━━ Текст для чтения

Сунна (араб. «закон», «образец») — предание о поступках и высказываниях Мухаммеда, в которых выражено одобрение или осуждение. Сунна — это авторитетный текст (насс), служащий источником норм права и этики. Сунна представлена сборниками хадисов (араб. хадис «рассказ»), которые начали составляться вскоре после смерти Мухаммеда. Наиболее авторитетными сборниками суннитской традиции считаются так называемые «шесть книг»: «ас‑Сахих» ал‑Бухари, «ас‑Сахих» Муслима, «ас‑Сунан» ат‑Тирмизи, «ас‑Сунан» ан‑Наса’и, «ас‑Сунан» Абу Давуда ас‑Сиджистани, «ас‑Сунан» Ибн Маджи, — которые были составлены в IX в.

Я привожу несколько хадисов, имеющих отношение к проблемам блага и зла, вместе с их традиционными комментариями («Фатх ал-бари» Ибн Хаджара ал‑‘Аскалани[2], «‘Аридат ал‑’ахвазийй фи шарх ат‑Тирмизи» Абу Бакра Ибн ал‑‘Араби[3]). Нумерация хадисов дана по их комментариям. Комментарии приведены с минимальными купюрами, чтобы читатель мог составить как можно более полное представление о характере комментаторской литературы, ее внимании к нюансам смысла и разночтениям в редакциях хадисов. Параллели для хадисов указаны только по шести сборникам; следует иметь в виду, что чем больше параллелей имеет хадис, тем больший вес (при прочих равных обстоятельствах) ему придается.

━━━━
━━ Записи данных

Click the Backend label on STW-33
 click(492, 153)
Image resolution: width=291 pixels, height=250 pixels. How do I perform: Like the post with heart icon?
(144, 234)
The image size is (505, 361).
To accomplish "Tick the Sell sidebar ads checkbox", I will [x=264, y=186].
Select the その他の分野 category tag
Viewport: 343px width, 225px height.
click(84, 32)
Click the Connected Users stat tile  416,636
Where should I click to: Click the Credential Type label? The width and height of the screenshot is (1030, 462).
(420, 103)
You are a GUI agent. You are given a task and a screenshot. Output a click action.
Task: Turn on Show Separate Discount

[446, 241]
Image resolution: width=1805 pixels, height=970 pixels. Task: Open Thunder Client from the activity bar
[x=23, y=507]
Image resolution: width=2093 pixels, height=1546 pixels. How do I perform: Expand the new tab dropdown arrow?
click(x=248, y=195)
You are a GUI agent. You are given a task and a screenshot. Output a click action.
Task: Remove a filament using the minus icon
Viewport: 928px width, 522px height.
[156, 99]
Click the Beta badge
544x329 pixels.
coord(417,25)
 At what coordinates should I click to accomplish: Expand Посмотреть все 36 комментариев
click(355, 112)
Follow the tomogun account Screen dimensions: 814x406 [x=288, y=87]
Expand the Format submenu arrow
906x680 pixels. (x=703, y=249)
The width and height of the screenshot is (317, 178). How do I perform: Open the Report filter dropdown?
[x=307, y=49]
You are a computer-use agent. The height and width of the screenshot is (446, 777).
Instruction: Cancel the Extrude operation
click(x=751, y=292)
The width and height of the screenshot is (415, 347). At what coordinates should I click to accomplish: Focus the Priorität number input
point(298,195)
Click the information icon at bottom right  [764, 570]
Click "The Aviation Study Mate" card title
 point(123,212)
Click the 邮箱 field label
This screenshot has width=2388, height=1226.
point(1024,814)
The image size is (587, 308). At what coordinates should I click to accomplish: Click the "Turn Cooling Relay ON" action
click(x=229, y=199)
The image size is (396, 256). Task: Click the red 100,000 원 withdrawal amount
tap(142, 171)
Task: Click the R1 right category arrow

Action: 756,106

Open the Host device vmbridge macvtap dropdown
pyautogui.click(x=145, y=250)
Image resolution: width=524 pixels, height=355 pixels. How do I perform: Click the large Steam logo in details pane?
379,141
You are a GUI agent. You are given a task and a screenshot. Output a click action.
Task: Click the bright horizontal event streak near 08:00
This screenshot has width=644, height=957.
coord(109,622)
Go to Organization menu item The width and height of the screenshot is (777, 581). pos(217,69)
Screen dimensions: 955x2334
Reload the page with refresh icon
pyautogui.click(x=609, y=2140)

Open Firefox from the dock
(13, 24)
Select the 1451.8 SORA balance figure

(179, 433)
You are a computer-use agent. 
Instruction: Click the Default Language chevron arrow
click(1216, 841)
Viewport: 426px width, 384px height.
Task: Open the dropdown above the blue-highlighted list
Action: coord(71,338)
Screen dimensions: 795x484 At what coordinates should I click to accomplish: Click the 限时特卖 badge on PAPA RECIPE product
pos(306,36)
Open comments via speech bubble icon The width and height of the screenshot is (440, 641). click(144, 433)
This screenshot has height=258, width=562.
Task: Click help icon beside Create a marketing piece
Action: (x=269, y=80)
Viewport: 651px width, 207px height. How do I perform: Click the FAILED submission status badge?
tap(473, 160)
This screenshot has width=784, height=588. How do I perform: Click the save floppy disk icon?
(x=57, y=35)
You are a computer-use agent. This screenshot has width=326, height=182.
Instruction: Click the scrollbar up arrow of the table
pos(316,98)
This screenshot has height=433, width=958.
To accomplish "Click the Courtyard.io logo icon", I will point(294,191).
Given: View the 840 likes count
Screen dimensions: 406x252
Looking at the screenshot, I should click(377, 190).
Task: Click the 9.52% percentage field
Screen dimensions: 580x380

━━━━

▶ Цель задания: В каком веке, согласно тексту о сунне, были составлены «шесть книг»?

▶ Результат: В IX веке.